RFR (11): 8205878: pthread_getcpuclockid is expected to return 0 code
David Holmes
david.holmes at oracle.com
Mon Jul 9 22:17:13 UTC 2018
Thanks Chris!
Can I please get a second review.
David
On 10/07/2018 7:50 AM, Chris Plummer wrote:
> On 7/9/18 2:41 PM, David Holmes wrote:
>> Hi Chris,
>>
>> On 10/07/2018 4:22 AM, Chris Plummer wrote:
>>> Hi David,
>>>
>>> Would it be better to problem list this test on solaris using
>>> JDK-8156708. That way when JDK-8156708 is fixed it can come off the
>>> problem list and start executing on solaris.
>>
>> JDK-8156708 is already fixed - it's a dup of JDK-8154715. We could
>> only fix this for VM created threads. The general problem of TLS
>> destructors looping if a thread terminates without detaching from the
>> VM is not solvable - other than by not using TLS in the VM.

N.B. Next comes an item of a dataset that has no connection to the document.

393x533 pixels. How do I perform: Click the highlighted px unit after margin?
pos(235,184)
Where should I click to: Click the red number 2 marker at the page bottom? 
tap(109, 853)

> Ok, I misunderstood your comments in the test.
>
> Changes look fine.
>
> Chris
>>
>> Thanks,
>> David
>>
>>> thanks,
>>>
>>> Chris
>>>
>>> On 7/8/18 4:58 PM, David Holmes wrote:
>>>> tl;dr skip the new regression test on Solaris
>>>>
>>>> New webrev:
>>>>
>>>> http://cr.openjdk.java.net/~dholmes/8205878/webrev.v3/
>>>>
>>>> This excludes the test from running on Solaris, so the makefile
>>>> doesn't bother compiling this native test and the Java part of the
>>>> test adds:
>>>>
>>>> ! * @requires os.family != "windows" & os.family != "solaris"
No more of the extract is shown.